- **Your instructions**
Leaving out the pictures, write out exactly each line from the line with "Task: Click the Photo & video category tag" through the close of the listing below.

- **Records**
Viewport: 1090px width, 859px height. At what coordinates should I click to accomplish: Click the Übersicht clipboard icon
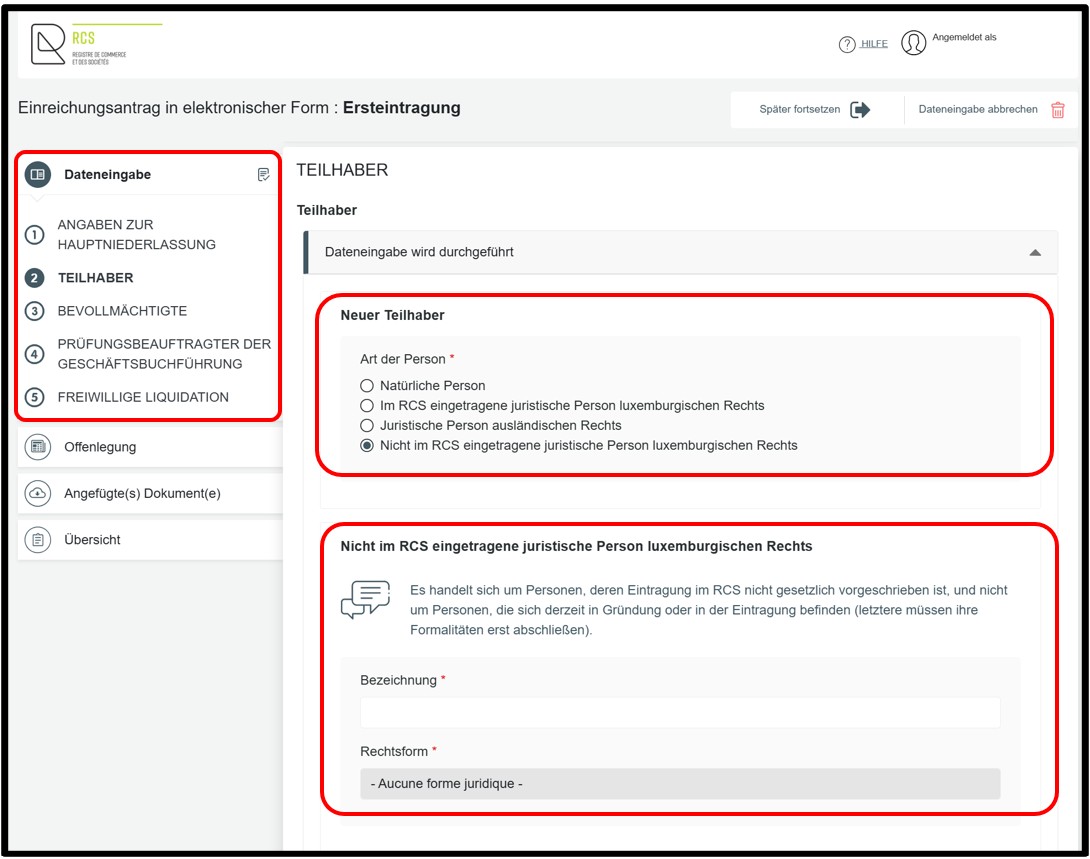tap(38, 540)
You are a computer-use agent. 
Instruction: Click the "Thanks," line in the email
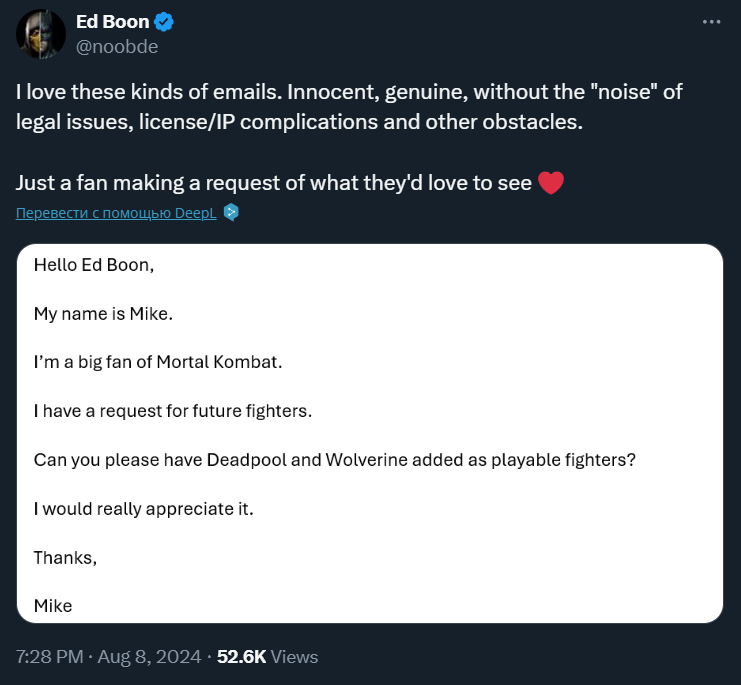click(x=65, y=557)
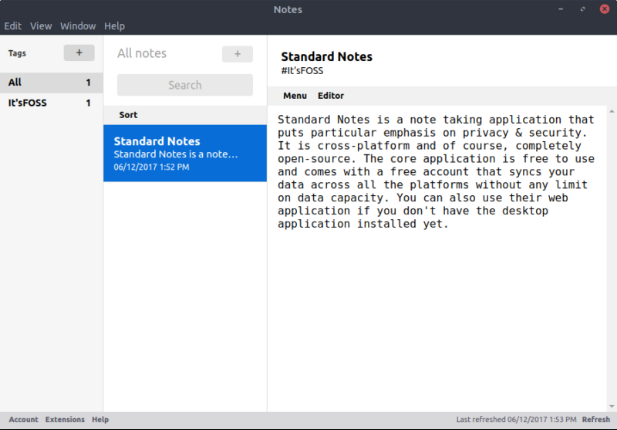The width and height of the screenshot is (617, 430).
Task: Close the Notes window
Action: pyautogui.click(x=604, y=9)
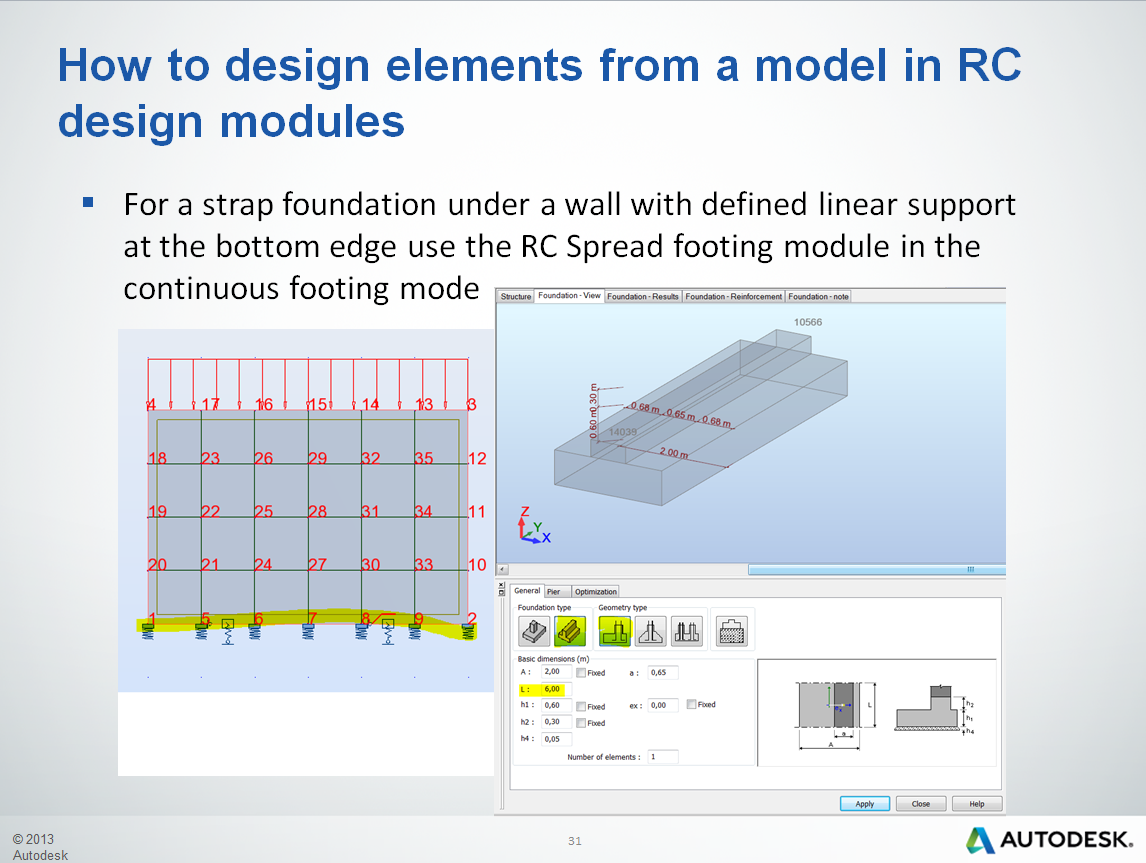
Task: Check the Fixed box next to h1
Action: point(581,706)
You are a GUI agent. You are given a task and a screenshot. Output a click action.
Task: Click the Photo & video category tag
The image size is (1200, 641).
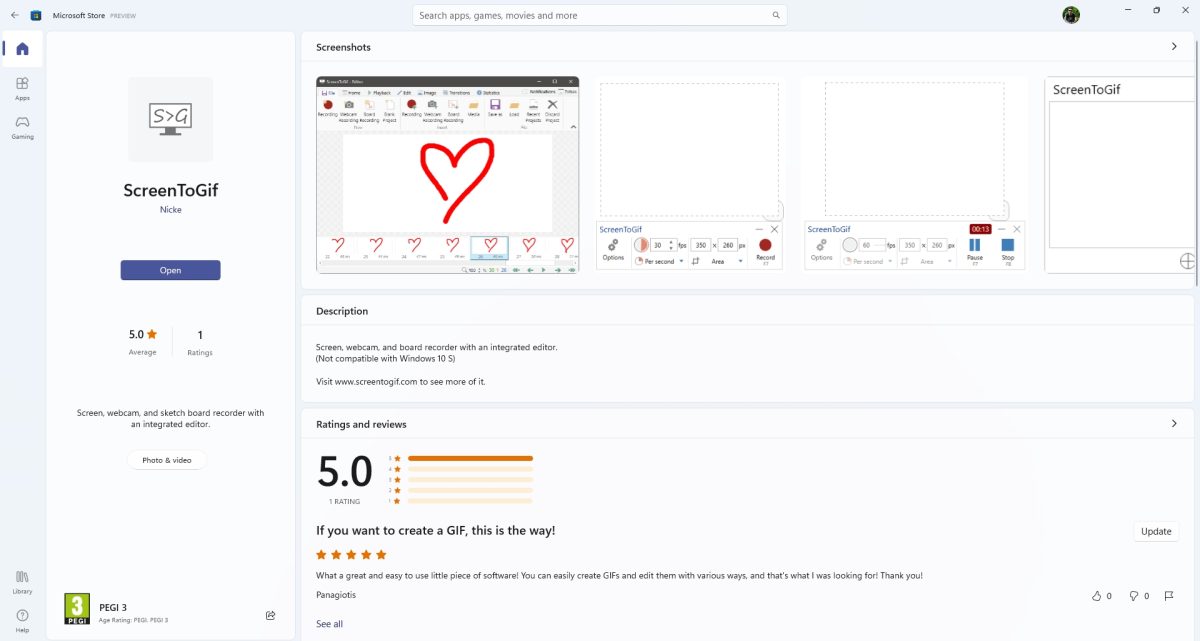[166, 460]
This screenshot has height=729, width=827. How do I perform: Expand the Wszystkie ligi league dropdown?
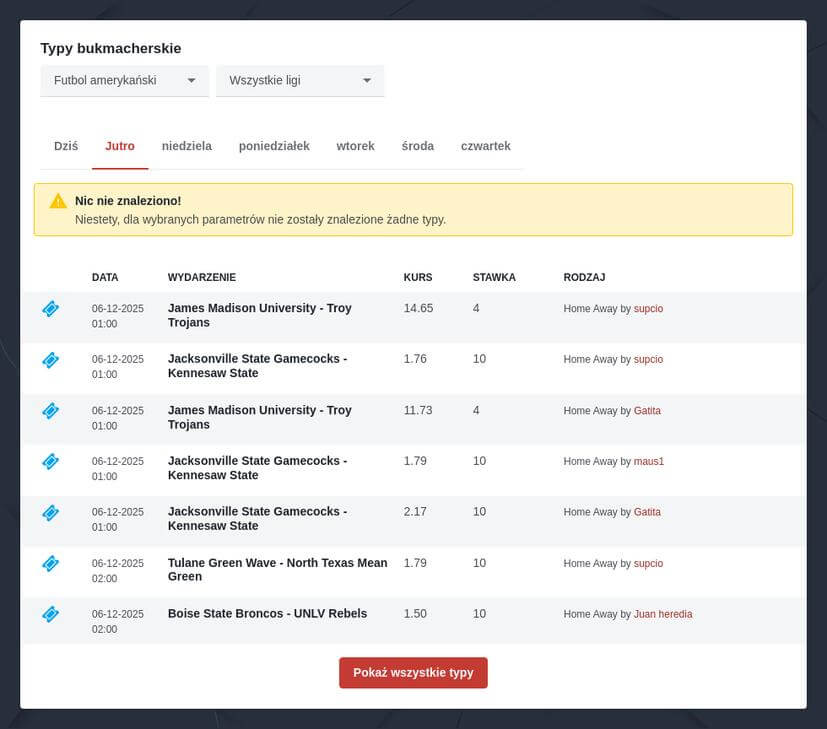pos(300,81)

- **Your response**
Task: Click the Photo & video category tag
The image size is (1200, 641).
[166, 460]
This screenshot has height=729, width=827. How do I perform: Expand the Wszystkie ligi league dropdown?
pos(300,81)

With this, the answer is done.